Meza, who is openly gay, said the Bush administration’s policies threaten gay rights, especially by the proposed Constitutional amendment to ban gay marriage. Meza also said the president scapegoats homosexuals as the cause of the nation’s important problems.
“Do I pose a greater threat to the nation than tax cuts [or war]?” he said.
Courtney Schroeder, another speaker and a fourth-year business economics and political science major, said students should become more politically active.
“I’m organizing for what I feel is right,” Schroeder said. “I’m organizing for those who can’t. I’m organizing because, if I don’t, who will?”
About 20 members of the College Republicans followed the crowd from the Arbor chanting “Losers walk” and holding such signs as “Republicans Love Democracy” and “Dubya is for Winner.”

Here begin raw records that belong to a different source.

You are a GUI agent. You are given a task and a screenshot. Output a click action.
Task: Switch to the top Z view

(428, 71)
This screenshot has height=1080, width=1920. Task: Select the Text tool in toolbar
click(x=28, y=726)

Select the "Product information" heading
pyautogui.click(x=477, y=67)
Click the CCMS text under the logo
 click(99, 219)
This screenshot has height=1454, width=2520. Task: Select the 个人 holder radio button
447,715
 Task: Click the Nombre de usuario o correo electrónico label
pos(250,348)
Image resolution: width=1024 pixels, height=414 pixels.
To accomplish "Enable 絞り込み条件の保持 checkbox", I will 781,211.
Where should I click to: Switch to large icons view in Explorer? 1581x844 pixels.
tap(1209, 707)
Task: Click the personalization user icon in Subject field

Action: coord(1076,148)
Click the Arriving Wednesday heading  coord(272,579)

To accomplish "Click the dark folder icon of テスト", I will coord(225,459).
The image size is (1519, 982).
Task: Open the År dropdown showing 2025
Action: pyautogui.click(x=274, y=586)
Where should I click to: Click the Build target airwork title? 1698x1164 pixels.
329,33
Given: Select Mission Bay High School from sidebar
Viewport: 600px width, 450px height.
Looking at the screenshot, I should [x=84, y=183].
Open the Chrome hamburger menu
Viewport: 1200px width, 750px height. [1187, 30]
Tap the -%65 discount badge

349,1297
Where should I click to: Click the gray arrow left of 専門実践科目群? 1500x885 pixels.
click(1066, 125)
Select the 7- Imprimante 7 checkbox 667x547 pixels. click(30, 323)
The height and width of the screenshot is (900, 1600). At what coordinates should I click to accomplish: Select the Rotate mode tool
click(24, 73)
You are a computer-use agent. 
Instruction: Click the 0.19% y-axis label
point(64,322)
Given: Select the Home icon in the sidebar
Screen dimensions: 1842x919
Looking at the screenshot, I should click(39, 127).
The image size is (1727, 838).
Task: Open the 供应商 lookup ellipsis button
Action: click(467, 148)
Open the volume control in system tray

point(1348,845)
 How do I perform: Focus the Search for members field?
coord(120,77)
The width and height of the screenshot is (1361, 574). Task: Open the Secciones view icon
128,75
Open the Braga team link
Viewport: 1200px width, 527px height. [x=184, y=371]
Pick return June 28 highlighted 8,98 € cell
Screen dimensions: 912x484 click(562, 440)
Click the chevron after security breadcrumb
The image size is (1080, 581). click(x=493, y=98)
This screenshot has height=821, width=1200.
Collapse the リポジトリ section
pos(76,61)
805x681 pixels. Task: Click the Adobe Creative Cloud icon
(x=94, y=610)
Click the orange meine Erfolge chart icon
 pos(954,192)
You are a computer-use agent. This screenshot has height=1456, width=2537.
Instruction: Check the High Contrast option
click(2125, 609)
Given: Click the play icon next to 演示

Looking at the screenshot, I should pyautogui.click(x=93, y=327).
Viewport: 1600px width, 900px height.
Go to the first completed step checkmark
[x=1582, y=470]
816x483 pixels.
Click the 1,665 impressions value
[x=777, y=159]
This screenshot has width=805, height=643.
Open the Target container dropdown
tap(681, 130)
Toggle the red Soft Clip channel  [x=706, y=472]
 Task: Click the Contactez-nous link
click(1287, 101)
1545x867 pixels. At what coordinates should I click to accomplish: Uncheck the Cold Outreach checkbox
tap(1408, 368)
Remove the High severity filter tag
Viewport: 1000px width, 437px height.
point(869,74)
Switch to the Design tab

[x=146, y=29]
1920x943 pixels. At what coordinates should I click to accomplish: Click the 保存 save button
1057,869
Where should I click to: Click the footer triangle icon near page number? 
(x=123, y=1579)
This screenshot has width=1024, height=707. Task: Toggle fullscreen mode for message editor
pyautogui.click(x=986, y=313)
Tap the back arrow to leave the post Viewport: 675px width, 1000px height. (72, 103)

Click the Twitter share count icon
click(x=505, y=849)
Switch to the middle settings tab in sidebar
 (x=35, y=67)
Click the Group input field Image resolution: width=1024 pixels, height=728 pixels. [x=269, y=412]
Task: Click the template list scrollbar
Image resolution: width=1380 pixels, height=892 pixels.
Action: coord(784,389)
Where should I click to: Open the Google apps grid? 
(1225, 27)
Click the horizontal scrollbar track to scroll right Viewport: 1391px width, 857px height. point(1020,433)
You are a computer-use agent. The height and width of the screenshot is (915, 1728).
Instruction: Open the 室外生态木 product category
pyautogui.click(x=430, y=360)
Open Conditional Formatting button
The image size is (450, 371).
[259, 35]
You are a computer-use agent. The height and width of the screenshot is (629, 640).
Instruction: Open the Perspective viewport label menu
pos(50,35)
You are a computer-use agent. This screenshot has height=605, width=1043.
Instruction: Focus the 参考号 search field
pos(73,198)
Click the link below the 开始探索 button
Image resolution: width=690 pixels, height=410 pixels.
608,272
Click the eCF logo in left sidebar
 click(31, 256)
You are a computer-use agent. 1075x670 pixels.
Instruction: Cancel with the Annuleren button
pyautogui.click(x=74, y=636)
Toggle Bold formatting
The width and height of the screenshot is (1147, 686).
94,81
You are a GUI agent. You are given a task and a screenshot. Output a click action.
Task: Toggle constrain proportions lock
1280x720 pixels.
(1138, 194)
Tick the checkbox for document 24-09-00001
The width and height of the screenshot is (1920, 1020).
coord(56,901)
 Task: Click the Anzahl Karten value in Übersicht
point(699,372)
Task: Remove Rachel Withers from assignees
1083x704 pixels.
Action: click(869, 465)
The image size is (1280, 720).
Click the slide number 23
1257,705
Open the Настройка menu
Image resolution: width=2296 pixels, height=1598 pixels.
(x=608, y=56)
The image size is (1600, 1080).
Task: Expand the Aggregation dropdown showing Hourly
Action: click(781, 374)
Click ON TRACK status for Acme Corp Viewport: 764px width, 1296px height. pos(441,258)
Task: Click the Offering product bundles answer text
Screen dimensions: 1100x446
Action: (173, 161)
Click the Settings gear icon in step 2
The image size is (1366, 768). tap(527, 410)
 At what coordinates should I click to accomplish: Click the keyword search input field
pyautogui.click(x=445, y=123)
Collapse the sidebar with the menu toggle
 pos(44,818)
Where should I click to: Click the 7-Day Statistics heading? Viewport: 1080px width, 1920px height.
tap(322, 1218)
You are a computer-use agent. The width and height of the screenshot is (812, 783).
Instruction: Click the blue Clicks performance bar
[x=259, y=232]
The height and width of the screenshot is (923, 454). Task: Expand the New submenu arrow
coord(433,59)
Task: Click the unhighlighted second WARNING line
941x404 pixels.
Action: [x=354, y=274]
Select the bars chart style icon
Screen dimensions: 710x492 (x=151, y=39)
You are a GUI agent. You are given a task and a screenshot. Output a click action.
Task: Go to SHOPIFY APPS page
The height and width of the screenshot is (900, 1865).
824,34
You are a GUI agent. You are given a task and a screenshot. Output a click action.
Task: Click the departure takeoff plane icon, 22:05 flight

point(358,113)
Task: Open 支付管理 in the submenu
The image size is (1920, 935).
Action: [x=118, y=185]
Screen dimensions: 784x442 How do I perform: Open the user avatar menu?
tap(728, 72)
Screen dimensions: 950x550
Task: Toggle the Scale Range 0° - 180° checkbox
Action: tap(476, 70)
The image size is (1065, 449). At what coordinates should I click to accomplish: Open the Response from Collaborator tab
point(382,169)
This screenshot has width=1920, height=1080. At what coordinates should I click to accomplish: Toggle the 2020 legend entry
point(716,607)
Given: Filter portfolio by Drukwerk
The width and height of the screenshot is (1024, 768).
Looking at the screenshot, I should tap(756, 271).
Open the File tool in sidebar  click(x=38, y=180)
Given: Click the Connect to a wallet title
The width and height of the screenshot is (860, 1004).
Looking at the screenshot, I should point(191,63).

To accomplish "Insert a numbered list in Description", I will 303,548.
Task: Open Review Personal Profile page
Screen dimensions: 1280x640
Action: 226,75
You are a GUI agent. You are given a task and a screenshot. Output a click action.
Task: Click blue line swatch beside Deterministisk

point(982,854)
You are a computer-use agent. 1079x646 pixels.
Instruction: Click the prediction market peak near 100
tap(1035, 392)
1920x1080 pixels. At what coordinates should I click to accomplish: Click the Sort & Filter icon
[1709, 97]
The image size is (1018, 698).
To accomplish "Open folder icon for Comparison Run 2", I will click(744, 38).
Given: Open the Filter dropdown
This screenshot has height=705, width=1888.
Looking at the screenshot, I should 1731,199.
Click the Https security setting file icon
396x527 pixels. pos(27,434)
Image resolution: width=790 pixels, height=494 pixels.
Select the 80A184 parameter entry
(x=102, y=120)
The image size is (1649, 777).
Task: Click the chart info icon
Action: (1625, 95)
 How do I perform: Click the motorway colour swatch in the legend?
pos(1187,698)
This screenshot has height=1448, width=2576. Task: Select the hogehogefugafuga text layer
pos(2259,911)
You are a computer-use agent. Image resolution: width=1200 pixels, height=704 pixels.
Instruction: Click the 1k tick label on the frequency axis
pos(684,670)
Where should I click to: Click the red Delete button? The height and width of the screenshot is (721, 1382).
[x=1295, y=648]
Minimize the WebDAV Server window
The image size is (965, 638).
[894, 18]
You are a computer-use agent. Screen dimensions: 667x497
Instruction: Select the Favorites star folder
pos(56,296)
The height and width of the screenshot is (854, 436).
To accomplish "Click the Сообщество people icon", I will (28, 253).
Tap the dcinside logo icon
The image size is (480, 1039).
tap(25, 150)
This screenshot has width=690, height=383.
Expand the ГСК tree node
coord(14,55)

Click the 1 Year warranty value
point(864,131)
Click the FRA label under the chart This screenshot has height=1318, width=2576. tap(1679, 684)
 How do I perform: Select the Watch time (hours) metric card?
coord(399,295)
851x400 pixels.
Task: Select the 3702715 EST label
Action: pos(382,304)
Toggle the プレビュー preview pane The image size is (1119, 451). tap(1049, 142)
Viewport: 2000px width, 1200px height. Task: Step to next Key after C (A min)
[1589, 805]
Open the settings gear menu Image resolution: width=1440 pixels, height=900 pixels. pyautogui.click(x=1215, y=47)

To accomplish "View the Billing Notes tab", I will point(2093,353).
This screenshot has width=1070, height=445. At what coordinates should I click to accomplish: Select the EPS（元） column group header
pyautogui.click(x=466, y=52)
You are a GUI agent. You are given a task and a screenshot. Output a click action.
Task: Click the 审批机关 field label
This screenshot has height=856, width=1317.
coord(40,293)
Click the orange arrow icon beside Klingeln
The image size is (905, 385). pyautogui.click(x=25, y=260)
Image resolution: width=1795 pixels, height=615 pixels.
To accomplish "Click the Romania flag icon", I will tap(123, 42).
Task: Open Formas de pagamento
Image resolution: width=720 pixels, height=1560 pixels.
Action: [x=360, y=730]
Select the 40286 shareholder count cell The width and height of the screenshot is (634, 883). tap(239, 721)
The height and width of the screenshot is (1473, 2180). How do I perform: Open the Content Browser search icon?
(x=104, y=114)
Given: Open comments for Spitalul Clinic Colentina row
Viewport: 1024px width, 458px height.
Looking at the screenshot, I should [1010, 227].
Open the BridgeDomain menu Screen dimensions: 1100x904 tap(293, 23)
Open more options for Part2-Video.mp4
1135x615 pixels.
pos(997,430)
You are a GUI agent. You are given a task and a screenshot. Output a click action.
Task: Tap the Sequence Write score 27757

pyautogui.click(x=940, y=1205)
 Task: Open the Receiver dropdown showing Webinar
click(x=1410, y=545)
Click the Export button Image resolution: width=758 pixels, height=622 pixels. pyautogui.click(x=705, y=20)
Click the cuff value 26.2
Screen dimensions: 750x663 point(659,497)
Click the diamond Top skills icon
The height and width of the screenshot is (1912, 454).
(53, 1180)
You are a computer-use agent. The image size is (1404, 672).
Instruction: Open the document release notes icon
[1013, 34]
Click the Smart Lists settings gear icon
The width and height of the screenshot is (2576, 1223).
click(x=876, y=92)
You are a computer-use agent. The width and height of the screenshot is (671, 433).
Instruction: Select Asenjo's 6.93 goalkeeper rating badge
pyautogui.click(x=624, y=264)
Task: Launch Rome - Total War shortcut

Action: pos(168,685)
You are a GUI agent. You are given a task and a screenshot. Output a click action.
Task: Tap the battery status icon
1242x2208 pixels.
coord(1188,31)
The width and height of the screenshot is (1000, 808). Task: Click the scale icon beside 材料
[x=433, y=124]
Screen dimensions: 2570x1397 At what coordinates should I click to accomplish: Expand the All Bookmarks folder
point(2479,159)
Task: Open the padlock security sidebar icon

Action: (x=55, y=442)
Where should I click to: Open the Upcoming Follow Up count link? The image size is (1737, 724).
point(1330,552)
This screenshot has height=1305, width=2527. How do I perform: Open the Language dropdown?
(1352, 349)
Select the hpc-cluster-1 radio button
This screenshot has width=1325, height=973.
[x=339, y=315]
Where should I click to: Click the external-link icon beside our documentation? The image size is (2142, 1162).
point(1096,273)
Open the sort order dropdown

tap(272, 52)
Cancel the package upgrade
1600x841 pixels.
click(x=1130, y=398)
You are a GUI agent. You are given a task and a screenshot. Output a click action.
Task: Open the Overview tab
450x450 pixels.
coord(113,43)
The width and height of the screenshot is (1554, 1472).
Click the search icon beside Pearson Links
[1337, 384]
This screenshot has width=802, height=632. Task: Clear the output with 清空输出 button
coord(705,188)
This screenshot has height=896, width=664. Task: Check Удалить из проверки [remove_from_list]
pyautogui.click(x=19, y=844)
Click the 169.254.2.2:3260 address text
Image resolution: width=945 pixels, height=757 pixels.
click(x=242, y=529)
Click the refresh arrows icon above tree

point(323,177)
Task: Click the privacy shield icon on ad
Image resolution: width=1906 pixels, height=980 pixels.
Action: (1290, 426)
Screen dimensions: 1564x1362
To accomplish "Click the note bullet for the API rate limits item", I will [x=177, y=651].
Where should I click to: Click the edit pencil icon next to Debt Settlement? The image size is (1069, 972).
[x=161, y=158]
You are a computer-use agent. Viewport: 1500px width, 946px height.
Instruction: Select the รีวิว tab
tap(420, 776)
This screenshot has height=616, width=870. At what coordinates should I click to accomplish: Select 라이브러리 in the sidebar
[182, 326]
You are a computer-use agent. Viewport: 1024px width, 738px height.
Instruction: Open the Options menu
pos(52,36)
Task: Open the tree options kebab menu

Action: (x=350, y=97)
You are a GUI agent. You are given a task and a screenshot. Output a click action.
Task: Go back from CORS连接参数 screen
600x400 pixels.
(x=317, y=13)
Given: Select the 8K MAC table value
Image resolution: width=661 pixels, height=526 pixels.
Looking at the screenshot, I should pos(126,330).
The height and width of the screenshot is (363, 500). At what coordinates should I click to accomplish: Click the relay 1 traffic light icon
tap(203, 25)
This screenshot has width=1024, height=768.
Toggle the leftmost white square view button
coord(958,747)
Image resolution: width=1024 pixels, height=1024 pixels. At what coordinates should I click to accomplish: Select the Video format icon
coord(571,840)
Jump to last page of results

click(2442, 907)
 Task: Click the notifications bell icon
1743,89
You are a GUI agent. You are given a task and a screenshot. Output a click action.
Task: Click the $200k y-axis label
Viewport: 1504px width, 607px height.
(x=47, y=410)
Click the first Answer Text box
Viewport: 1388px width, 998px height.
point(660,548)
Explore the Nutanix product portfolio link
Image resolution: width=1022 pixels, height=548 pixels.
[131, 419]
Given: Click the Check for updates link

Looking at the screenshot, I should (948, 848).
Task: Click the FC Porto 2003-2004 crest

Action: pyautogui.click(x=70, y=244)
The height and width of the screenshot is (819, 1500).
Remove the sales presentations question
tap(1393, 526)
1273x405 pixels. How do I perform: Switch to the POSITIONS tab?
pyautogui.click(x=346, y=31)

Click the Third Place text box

During the rally at Storke Plaza, an anti-Bush female demonstrator in the crowd tore one of the College Republicans’ posters, and was cited for vandalism by police. Another protester against the president knocked a digital camera out of the hands a College Republican, causing it to break. Three other Bush detractors grabbed a large “Vote for George W. Bush” poster from members’ hands and vandalized it with spray paint.
College Republicans President Antony Mascovich, a third-year business economics and history major, said he filed a complaint with a Santa Barbara County Sheriff’s Dept. against the student who tore the sign. He said the other students have yet to be identified, but he will press charges if they are found.
Patrick Callahan, a second-year political science major and member of College Republicans, said the destruction of property was inconsistent with a supposedly peaceful protest.
“We think this shows the level of immaturity the protesters have,” Callahan said.
Mascovich said College Republicans attended the rally in response to what he called an “exhibit of tomfoolery.”
“Typically, we support people’s right to protest,” he said. “But I don’t know what they think they’re going to accomplish by protesting the democratic election of a president.”
Katie Joaquin, a fourth-year global studies major and one of the protest’s organizers, addressed the crowd after the posters had been vandalized and said such actions were inappropriate.
Demonstrations against the Bush administration were not limited to the UCSB. About 20 UCSB students traveled to Washington, D.C. on Thursday to join protests there. One of those students, second-year business economics and law and society major Bill Shiebler, phoned back to UCSB during the rally and spoke to the crowd through a cell phone held up to a microphone. He said he and others in his group broke through a police line near the inauguration parade route and were sprayed with mace. Only one member of the UCSB group received a direct spray to the face, he said.
“We’re not just going to let this president get inaugurated without [us] being there to show opposition,” Shiebler later said in an interview Thursday night. “Because [without opposition] it creates a message that it was okay that he was elected through a corrupt electoral system.”
KCSB radio station adviser Elizabeth Robinson said it is important to focus on the global context of the nation’s political actions.
“The war in Iraq, the war in Iran, the war in Afghanistan — have you forgotten about the war in Haiti?” Robinson said. “This is about the way we live in our world.”
Professor Ralph Ambruster-Sandoval of the Chicano Studies Dept. said the president has supported legislation against labor unions and the security of American jobs. He said two pieces of legislation include funding cuts to Occupational Safety and Health Administration and the Dept. of Labor.
At the end of the rally, members of the crowd signed large pieces of poster paper with messages such as “Republicans Hate Science,” “The Only Bush I Trust is My Own” and “How Can a Religious Man Kill so Many People?” Rally organizers hung the posters on the walls of Storke Plaza.
One of the rally organizers, fourth-year communication and sociology major Ashley Chapman said the posters would probably be placed in the MultiCultural Center.